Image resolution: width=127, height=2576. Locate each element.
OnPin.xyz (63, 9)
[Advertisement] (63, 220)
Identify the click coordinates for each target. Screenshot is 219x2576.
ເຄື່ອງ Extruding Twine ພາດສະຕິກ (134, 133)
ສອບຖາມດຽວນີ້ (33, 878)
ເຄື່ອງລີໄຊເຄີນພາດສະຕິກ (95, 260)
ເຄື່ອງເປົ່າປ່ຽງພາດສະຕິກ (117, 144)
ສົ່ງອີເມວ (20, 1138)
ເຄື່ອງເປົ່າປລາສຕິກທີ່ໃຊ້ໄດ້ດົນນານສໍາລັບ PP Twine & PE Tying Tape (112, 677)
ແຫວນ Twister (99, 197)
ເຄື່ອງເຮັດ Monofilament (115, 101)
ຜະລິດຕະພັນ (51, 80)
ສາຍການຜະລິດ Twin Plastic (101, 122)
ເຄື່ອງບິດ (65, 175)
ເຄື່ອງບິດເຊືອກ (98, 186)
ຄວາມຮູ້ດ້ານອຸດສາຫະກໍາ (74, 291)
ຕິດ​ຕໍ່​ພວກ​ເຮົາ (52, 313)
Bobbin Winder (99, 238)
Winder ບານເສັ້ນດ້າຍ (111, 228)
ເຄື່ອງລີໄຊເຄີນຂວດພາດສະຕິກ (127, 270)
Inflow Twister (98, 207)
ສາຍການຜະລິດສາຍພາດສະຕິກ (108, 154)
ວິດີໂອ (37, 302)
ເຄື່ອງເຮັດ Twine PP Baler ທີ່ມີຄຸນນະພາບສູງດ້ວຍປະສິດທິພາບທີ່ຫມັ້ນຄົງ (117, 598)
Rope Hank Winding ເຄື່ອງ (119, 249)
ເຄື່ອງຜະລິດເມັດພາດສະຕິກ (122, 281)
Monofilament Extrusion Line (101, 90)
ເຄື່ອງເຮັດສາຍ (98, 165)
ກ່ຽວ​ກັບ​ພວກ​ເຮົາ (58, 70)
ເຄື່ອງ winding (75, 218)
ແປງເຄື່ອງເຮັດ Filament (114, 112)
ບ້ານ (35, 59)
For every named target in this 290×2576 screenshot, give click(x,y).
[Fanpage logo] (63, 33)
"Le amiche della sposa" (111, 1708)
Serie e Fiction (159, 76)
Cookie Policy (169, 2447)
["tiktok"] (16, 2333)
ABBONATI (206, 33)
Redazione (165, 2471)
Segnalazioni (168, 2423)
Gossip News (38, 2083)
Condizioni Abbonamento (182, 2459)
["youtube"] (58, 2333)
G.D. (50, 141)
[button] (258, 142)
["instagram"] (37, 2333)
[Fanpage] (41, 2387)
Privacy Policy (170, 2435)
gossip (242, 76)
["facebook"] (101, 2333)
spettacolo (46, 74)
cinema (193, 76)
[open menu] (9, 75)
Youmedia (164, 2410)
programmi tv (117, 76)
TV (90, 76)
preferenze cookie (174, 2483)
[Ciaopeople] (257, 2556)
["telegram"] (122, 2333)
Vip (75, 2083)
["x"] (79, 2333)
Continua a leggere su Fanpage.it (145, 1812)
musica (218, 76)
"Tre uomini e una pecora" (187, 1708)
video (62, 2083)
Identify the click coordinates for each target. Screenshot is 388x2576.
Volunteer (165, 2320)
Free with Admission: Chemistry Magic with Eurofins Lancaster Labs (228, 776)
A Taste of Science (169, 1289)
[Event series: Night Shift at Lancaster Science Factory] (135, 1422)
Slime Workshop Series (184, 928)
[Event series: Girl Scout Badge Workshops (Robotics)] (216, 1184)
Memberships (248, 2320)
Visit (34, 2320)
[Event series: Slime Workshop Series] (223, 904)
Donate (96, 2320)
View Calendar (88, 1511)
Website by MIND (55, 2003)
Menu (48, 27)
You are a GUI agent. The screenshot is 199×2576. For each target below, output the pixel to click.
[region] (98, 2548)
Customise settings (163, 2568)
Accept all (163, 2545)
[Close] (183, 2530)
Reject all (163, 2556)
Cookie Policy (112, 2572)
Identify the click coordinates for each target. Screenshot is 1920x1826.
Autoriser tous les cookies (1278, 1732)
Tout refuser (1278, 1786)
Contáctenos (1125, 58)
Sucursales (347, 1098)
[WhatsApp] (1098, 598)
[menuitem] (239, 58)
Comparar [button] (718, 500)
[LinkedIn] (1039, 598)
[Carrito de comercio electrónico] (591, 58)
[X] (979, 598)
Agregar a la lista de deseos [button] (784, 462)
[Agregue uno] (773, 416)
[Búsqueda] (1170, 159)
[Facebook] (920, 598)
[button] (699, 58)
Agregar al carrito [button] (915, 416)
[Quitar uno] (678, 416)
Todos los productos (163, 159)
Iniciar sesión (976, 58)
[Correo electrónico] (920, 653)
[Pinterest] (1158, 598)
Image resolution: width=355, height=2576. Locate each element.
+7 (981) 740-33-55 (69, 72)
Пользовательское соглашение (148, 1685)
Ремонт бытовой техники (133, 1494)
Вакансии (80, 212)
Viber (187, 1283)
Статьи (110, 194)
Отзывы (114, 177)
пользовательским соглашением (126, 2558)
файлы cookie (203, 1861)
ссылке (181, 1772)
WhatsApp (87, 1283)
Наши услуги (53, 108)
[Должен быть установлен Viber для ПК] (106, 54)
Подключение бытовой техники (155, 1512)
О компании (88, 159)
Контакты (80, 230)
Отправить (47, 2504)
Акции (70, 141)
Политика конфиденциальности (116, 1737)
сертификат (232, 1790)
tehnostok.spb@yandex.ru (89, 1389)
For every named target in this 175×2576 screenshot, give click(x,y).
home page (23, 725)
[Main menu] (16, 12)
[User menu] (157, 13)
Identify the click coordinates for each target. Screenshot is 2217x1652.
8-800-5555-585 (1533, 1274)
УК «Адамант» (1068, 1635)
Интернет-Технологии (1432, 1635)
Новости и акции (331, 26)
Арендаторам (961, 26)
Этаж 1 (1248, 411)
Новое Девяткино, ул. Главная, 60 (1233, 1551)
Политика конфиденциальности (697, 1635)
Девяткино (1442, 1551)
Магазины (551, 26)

### [WHAT TO WORK ON]
Give only the lines from the one holding "Inflow Twister (98, 207)" through the one holding "[Fanpage] (41, 2387)", each restated exactly as it appears above.

### [SOLUTION]
Inflow Twister (98, 207)
ສາຍການຜະລິດສາຍພາດສະຕິກ (108, 154)
ວິດີໂອ (37, 302)
ເຄື່ອງເຮັດ Twine PP Baler ທີ່ມີຄຸນນະພາບສູງດ້ວຍປະສິດທິພາບທີ່ຫມັ້ນຄົງ (117, 598)
Rope Hank Winding ເຄື່ອງ (119, 249)
ເຄື່ອງຜະລິດເມັດພາດສະຕິກ (122, 281)
Monofilament Extrusion Line (101, 90)
ເຄື່ອງເຮັດສາຍ (98, 165)
ກ່ຽວ​ກັບ​ພວກ​ເຮົາ (58, 70)
ເຄື່ອງ winding (75, 218)
ແປງເຄື່ອງເຮັດ Filament (114, 112)
ບ້ານ (35, 59)
For every named target in this 290×2576 screenshot, give click(x,y).
[Fanpage logo] (63, 33)
"Le amiche della sposa" (111, 1708)
Serie e Fiction (159, 76)
Cookie Policy (169, 2447)
["tiktok"] (16, 2333)
ABBONATI (206, 33)
Redazione (165, 2471)
Segnalazioni (168, 2423)
Gossip News (38, 2083)
Condizioni Abbonamento (182, 2459)
["youtube"] (58, 2333)
G.D. (50, 141)
[button] (258, 142)
["instagram"] (37, 2333)
[Fanpage] (41, 2387)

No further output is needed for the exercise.